Dan saat akhirnya ia bicara, suaranya hampir tidak terdengar.

“Nenek sayang gue. Tapi dia juga pengin gue jadi kebanggaan keluarga. Gue ngerti.”

Ia mengusap wajah dengan dua tangan. Napasnya pendek-pendek. Lalu ia berbaring dan menarik selimut sampai menutupi kepala.

Besoknya di sekolah, Aditya tidak langsung ke kelas. Ia memutar dulu ke tangga belakang gedung lab komputer, tempat yang jarang dilewati guru. Tempat biasa ia datangi saat pikirannya penuh dan dadanya sesak. Ia duduk di sana, bersandar padaku, dan membuka HP. Membaca ulang DM dari seseorang yang pernah nonton videonya.

“Kak, terima kasih udah bikin podcast soal tekanan jadi ‘anak pintar’. Aku kuliah hukum karena disuruh, tapi sebenarnya aku pengen jadi ilustrator. Dengerin Teman Pagi ngebantu aku berani ngomong jujur ke orang tua.”

Aditya tersenyum tipis. Bukan senyum lega, tapi semacam pengingat: bahwa apa yang ia lakukan memang belum bisa menyenangkan semua orang—terutama keluarganya. Tapi itu bukan berarti sia-sia.

Di kelas, guru membagikan nilai secara terbuka. Arvin, dengan bangga, mengangkat kertasnya. “IPA gua 89, bro. Aman masuk negeri.”

Beberapa anak bersorak, memberi tos.

Raka juga dapat nilai bagus. Ayu, meski ekspresi wajahnya datar, mencatat setiap skor dengan rapi di buku kecil.

Aditya? Dia hanya melipat lembar nilainya dan menyimpannya diam-diam ke dalamku. Tak ada ucapan. Tak ada ekspresi. Tapi aku tahu, di dalamnya, ada badai yang belum reda.

Saat Teman Pagi berkumpul sore itu, mereka memutuskan untuk bahas tema yang agak sensitif: “Orang Tua dan Ekspektasi”.

Ayu membuka obrolan. “Gue enggak dimarahin pas nilai turun.

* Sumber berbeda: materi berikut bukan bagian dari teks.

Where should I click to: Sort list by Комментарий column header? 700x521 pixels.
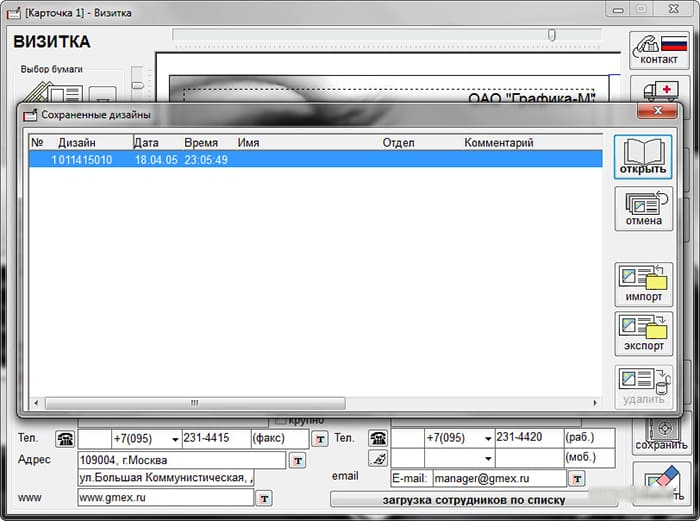[x=499, y=142]
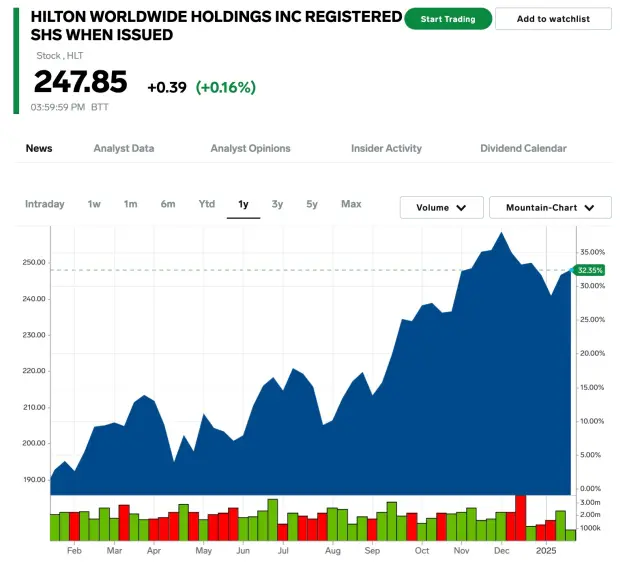Select the Intraday time range
Image resolution: width=640 pixels, height=569 pixels.
(x=44, y=204)
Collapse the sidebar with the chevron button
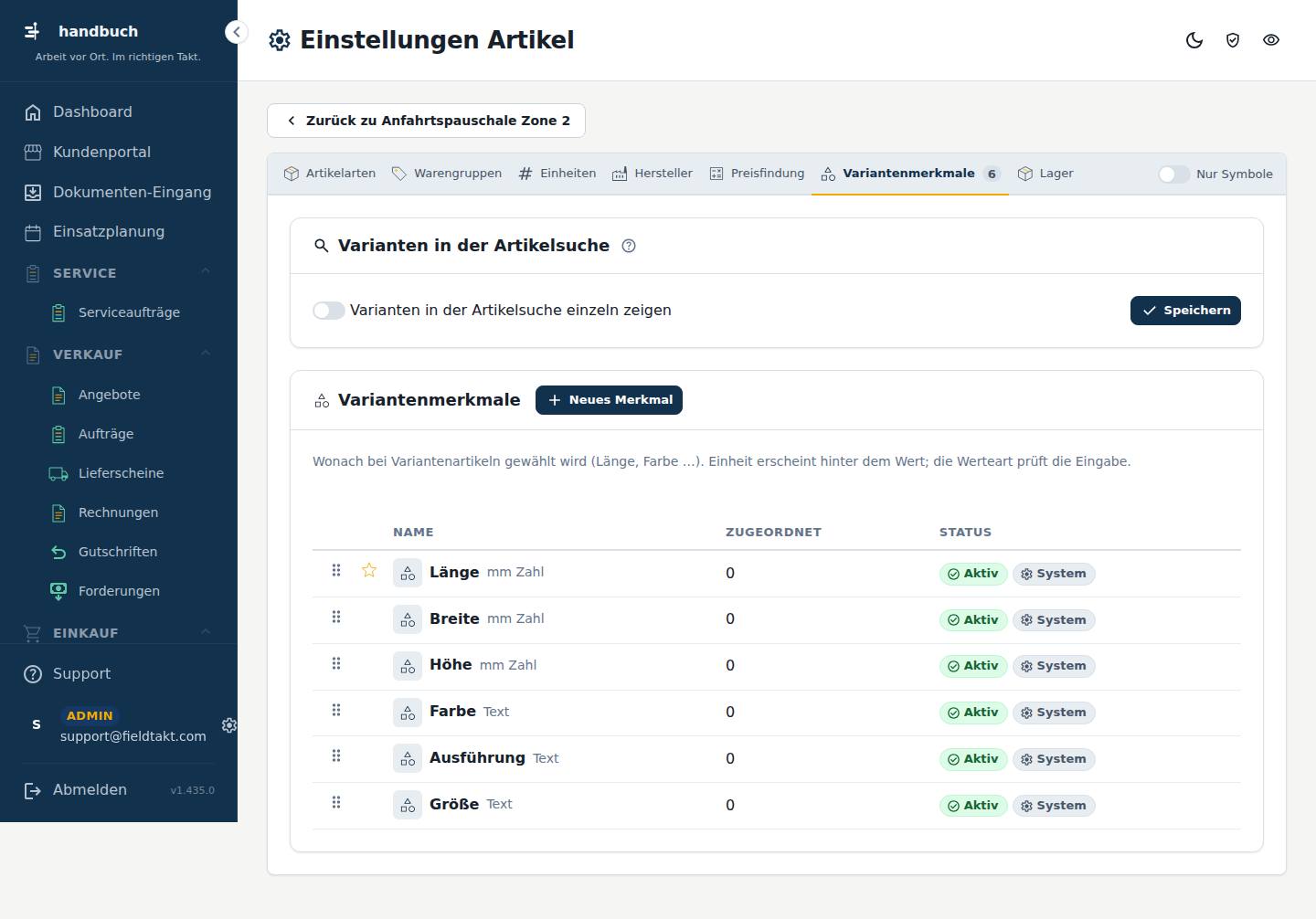Image resolution: width=1316 pixels, height=919 pixels. (236, 32)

Tapi nyokap cuma bilang, ‘Yah, sayang banget. Padahal kamu tuh bisa lebih dari ini.’ Itu malah lebih nyesek.”

Raka mengangguk. “Gue juga. Bukan soal teriak-teriakan. Tapi pandangan mereka pas ngelihat kertas nilai tuh kayak… kecewa yang enggak diucapin.”

Aditya diam. Lama. Baru saat sesi hampir berakhir, ia angkat bicara.

“Gue tahu, keluarga gue sayang sama gue. Tapi mereka juga punya bayangan tentang masa depan gue. Bayangan yang enggak selalu sama kayak bayangan gue sendiri.”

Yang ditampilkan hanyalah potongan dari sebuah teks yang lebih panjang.